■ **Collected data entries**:
--- START ---

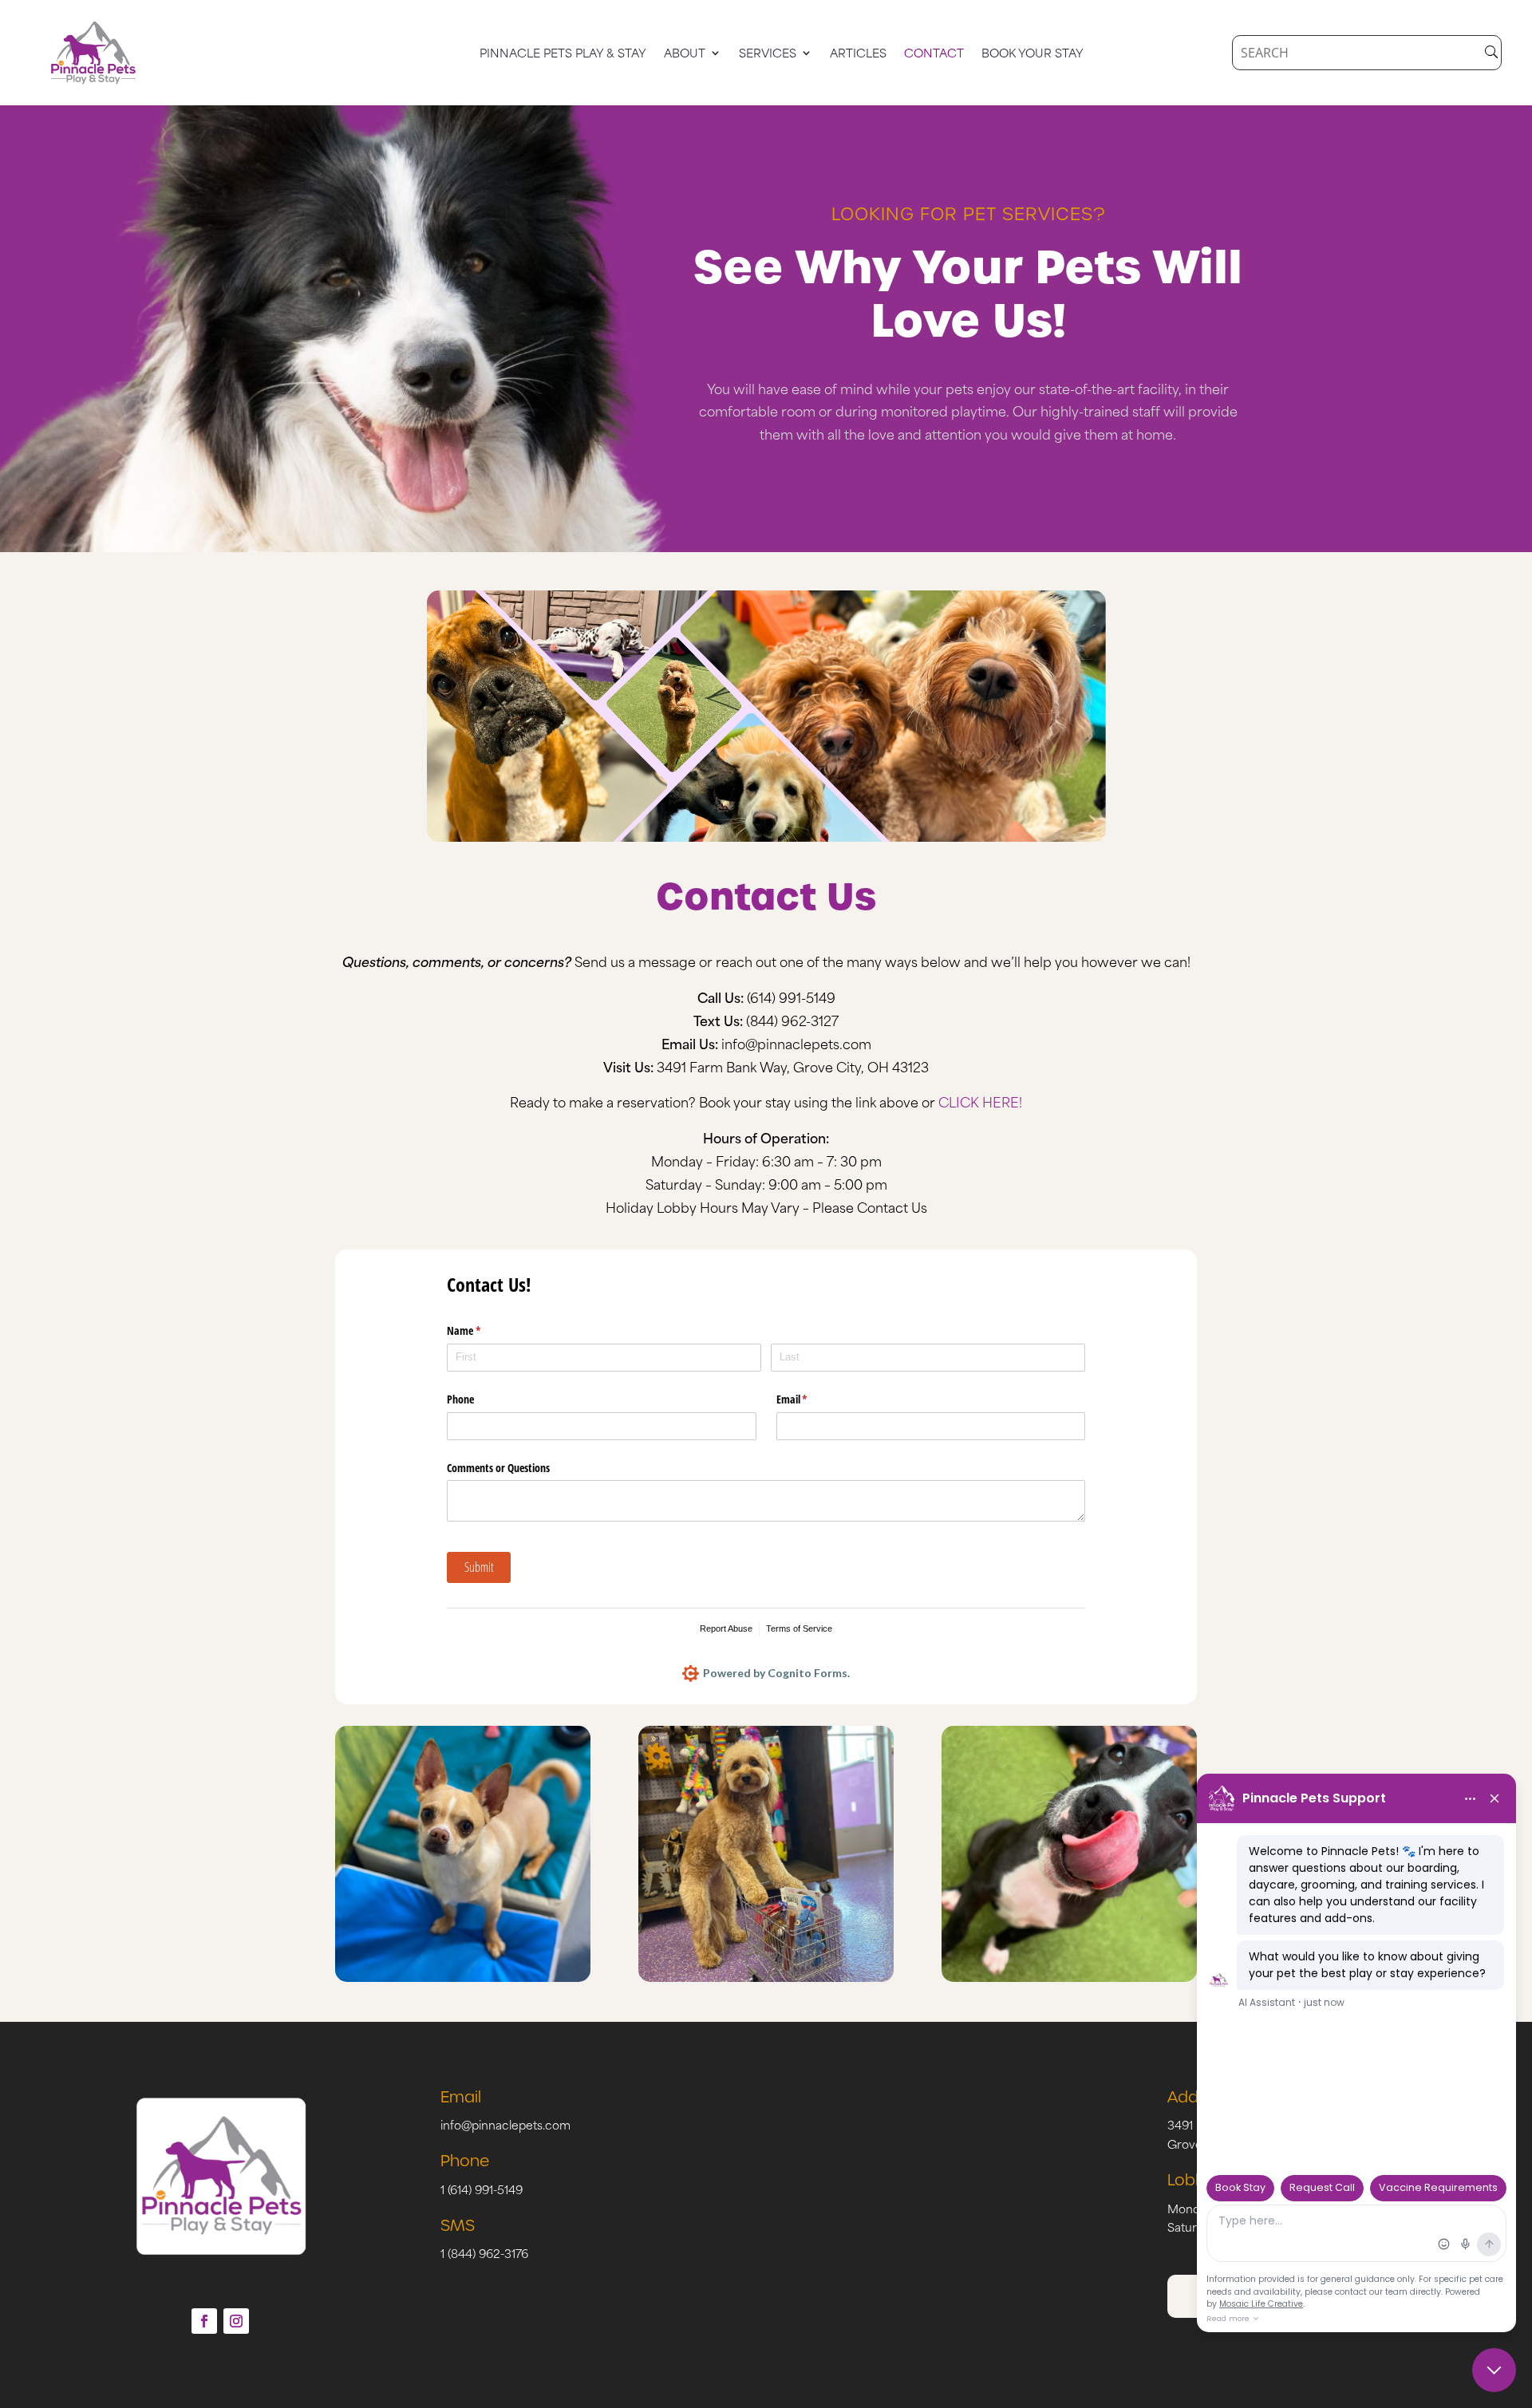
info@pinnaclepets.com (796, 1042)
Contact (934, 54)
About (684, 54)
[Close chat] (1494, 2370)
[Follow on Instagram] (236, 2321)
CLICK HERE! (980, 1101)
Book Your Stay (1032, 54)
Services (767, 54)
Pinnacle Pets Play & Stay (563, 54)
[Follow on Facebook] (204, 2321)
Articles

--- END ---

■ **Activity**: Word for word, restate the lines running from the one containing "Contact (934, 54)" through the final line of the records above, and nothing besides.

■ **Written solution**:
Contact (934, 54)
About (684, 54)
[Close chat] (1494, 2370)
[Follow on Instagram] (236, 2321)
CLICK HERE! (980, 1101)
Book Your Stay (1032, 54)
Services (767, 54)
Pinnacle Pets Play & Stay (563, 54)
[Follow on Facebook] (204, 2321)
Articles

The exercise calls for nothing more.